Extension of many-electron theory and approximate density functionals to fractional charges and fractional spins

TL;DR

This paper develops a general framework to extend approximate density functionals and many-electron theories to fractional charges and spins, enabling better analysis of their accuracy and violations of exact conditions.

Contribution

It introduces a universal method for extending various approximate theories to fractional systems based on ensemble averaging of the Green's function.

Findings

Framework applicable to LDA, GGA, hybrid functionals, and many-body theories.

Allows analysis of functional violations against exact conditions.
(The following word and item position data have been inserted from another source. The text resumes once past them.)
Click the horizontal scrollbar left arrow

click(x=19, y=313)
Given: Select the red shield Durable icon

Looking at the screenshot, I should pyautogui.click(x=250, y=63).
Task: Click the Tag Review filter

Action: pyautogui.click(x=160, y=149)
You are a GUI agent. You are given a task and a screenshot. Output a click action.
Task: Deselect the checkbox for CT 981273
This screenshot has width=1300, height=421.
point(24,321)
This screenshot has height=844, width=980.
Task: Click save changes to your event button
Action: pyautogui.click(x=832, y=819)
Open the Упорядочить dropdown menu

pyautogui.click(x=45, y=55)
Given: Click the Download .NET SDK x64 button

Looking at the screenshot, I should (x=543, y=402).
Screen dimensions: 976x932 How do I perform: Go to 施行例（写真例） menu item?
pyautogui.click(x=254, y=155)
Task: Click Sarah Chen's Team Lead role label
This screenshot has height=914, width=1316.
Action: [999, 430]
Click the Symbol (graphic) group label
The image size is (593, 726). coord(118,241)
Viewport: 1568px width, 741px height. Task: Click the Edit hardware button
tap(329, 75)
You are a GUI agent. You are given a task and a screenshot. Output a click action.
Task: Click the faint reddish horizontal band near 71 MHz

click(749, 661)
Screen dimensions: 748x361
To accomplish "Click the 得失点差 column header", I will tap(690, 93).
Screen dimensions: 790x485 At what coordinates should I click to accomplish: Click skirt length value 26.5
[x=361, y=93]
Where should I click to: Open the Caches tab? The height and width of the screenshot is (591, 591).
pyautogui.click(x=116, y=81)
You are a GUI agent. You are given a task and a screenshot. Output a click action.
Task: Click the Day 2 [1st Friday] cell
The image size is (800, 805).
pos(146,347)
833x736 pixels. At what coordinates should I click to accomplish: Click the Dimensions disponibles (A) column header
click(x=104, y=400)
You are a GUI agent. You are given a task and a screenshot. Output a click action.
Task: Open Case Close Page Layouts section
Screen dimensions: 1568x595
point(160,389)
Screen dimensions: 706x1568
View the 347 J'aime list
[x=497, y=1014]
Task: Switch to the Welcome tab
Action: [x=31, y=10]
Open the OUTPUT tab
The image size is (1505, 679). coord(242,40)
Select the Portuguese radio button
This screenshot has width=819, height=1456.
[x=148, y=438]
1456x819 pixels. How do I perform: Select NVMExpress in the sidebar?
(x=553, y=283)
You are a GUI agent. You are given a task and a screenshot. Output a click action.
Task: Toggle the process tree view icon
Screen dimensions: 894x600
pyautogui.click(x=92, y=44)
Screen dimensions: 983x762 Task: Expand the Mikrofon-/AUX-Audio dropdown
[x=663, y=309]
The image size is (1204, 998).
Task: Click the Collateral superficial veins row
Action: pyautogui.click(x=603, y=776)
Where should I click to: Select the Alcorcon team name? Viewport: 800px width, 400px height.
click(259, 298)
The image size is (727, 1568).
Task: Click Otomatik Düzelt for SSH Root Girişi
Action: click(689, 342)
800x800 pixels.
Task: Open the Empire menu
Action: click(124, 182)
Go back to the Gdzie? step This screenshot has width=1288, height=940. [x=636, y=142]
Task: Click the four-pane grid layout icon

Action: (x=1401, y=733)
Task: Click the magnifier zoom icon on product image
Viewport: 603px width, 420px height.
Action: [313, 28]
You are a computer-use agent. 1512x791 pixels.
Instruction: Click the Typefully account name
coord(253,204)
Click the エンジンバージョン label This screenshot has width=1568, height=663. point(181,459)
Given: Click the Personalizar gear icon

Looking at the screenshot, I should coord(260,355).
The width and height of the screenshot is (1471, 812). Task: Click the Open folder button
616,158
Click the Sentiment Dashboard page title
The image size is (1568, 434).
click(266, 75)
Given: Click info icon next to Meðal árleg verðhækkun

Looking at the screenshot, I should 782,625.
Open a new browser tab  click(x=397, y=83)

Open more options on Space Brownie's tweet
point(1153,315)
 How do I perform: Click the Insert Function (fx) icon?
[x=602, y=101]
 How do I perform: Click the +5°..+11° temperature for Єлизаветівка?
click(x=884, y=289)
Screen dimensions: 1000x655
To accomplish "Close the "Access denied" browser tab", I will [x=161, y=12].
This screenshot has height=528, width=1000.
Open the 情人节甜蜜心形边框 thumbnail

Facilitates calculation of chemical potentials and band gaps.

Abstract

The exact conditions for density functionals and density matrix functionals in terms of fractional charges and fractional spins are known, and their violation in commonly used functionals has been shown to be the root of many major failures in practical applications. However, approximate functionals are not normally expressed in terms of the fractional variables. Here we develop a general framework for extending approximate density functionals and many-electron theory to fractional-charge and fractional-spin systems. Our development allows for the fractional extension of any approximate theory that is a functional of $G^{0}$, the one-electron Green's function of the non-interacting reference system. The extension to fractional charge and fractional spin systems is based on the ensemble average of the basic variable, $G^{0}$. We demonstrate the fractional extension for the following theories: (1) any explicit functional of the one-electron density, such as the LDA and GGA; (2) any explicit functional of the one-electron density matrix of the non-interacting reference system, such as the exact exchange functional and hybrid functionals; (3) many-body perturbation theory; and (4) random-phase approximations. A general rule for such an extension has also been derived through scaling the orbitals and should be useful for functionals where the link to the Green's function is not obvious. The development thus enables the examination of approximate theories against known exact conditions on the fractional variables and the analysis of their failures in chemical and physical applications in terms of violations of exact conditions of the energy functionals. The present work should facilitate the calculation of chemical potentials and fundamental band gaps with approximate functionals and many-electron theories through the energy derivatives with respect to the fractional charge.